- Excerpted passage:
▽

Public Endpoint Access Gateway

If the network into which you are deploying your Cloudera environment does not have pre-established connectivity with your corporate network, enabling the Public Endpoint Access Gateway can reduce the complexity users face when interacting with the Cloudera endpoints.

The recommended way to deploy production-ready Cloudera environments is to deploy them on private networks, but this additional security makes it difficult for users to access UIs and APIs without configuring complex network connectivity between users and internal cloud provider networks. The Public Endpoint Access Gateway provides secure connectivity to UIs and APIs in Data Lake and Cloudera Data Hub clusters deployed using private networking, allowing users to access these resources without complex changes to their networking or creating direct connections to cloud provider networks.

You can enable the Public Endpoint Access Gateway when registering your AWS, Azure, or GCP environment in Cloudera. The gateway interfaces the Knox service, which is automatically integrated with your identity provider configured in Cloudera, allowing you to authenticate using your SSO credentials without any additional configuration. All communication with the gateway is over TLS, so connections are secure. You can control the IP ranges from where connections to the gateway can be established by configuring your security groups.

The following diagram illustrates this setup:

Enable Public Endpoint Access Gateway for AWS

You can enable Public Endpoint Access Gateway during AWS environment registration.

△

- Required work: Copy the part of the Public Endpoint Access Gateway text running from "The following diagram" down to "AWS environment registration.", word for word.

- Dataset content:
▽

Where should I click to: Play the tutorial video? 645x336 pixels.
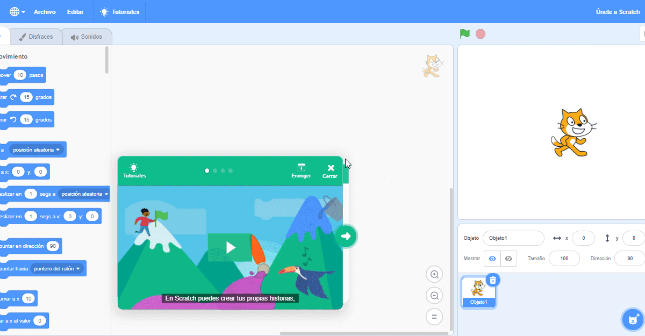pyautogui.click(x=230, y=247)
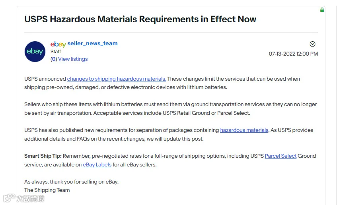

△

- Right answer:
The following diagram illustrates this setup:

Enable Public Endpoint Access Gateway for AWS

You can enable Public Endpoint Access Gateway during AWS environment registration.